Banderas en los balcones, barricadas en las calles y abrazos con desconocidos: el día que París se liberó del terror nazi
La ciudad llevaba 1.530 días esperando ese momento.
Cuatro años, dos meses y tres días después de que las tropas alemanas desfilaran triunfantes por los Campos Elíseos, París volvió a escuchar un sonido que había olvidado: las campanas de sus iglesias repicando por la libertad.
En los balcones aparecieron banderas francesas escondidas durante la ocupación.
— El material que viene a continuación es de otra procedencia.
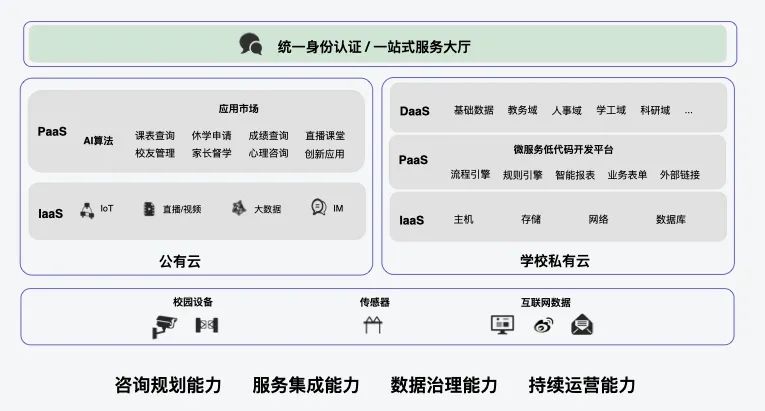Select 基础数据 in the DaaS row
The height and width of the screenshot is (411, 765).
[473, 111]
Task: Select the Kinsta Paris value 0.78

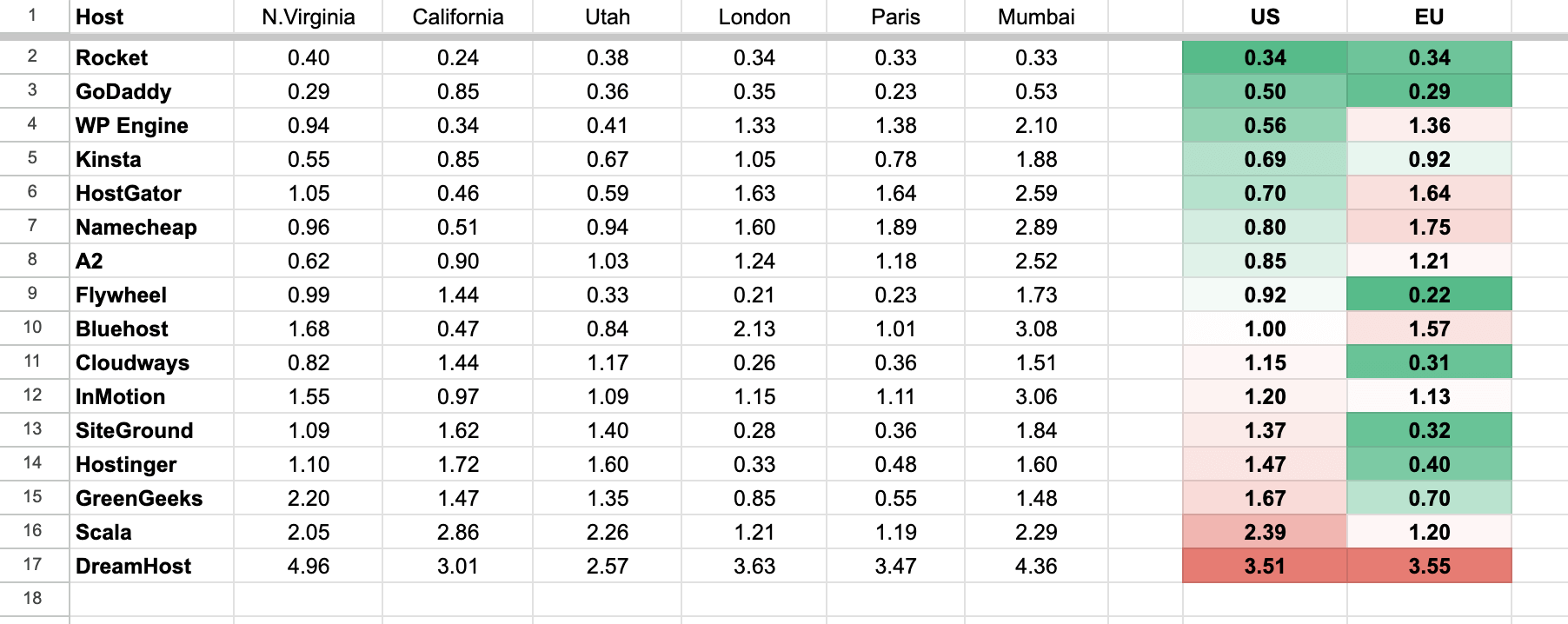Action: 895,159
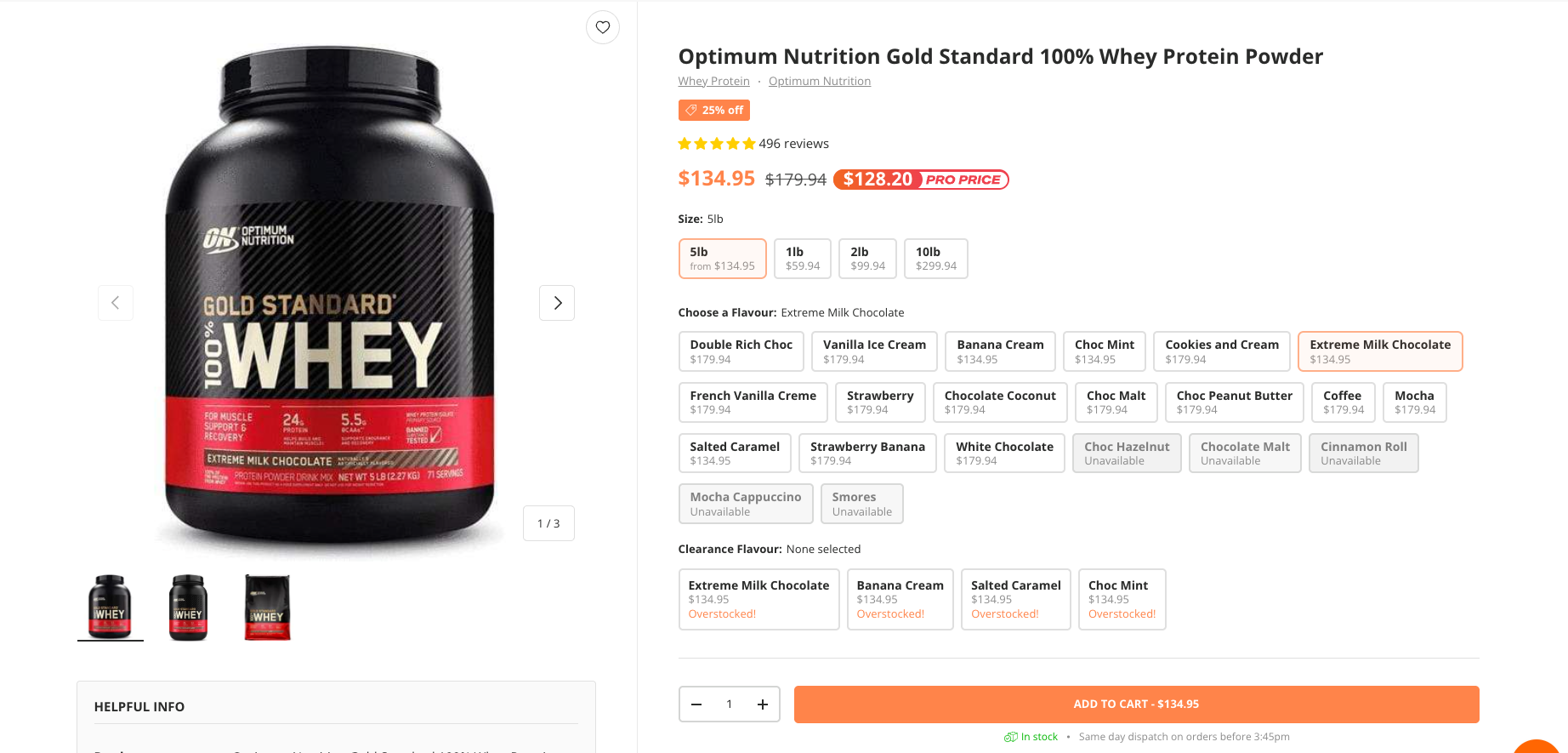This screenshot has width=1568, height=753.
Task: Click the five-star rating
Action: point(716,144)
Mujeres y hombres salieron de los sótanos, arrancaron carteles nazis de las paredes y levantaron barricadas con adoquines, muebles y tranvías volcados.
Algunos lloraban.
Otros cantaban “La Marsellesa”.
Muchos simplemente se abrazaban sin decir una palabra.
El 25 de agosto de 1944 , la capital de Francia fue liberada por la Resistencia, la 2ª División Blindada francesa del general Philippe Leclerc y la 4ª de Infantería estadounidense, poniendo fin a más de cuatro años de ocupación nazi.
La jornada no sólo significó la recuperación de una ciudad: representó el renacimiento político y moral de un país que había vivido dividido entre la resistencia y la colaboración con el régimen de Vichy –gobierno de Francia que colaboró con la Alemania nazi durante la Segunda Guerra Mundial-.
Pero aquella victoria estuvo a punto de convertirse en una tragedia irreversible.
Horas antes de la rendición, Adolf Hitler había ordenado destruir París antes de entregarla.
La pregunta que, según la leyenda, repitió obsesivamente por teléfono desde su cuartel general quedó inmortalizada para siempre: “¿Arde París?”.
La respuesta fue un rotundo no.
Una ciudad humillada El 14 de junio de 1940, París cayó prácticamente sin combatir.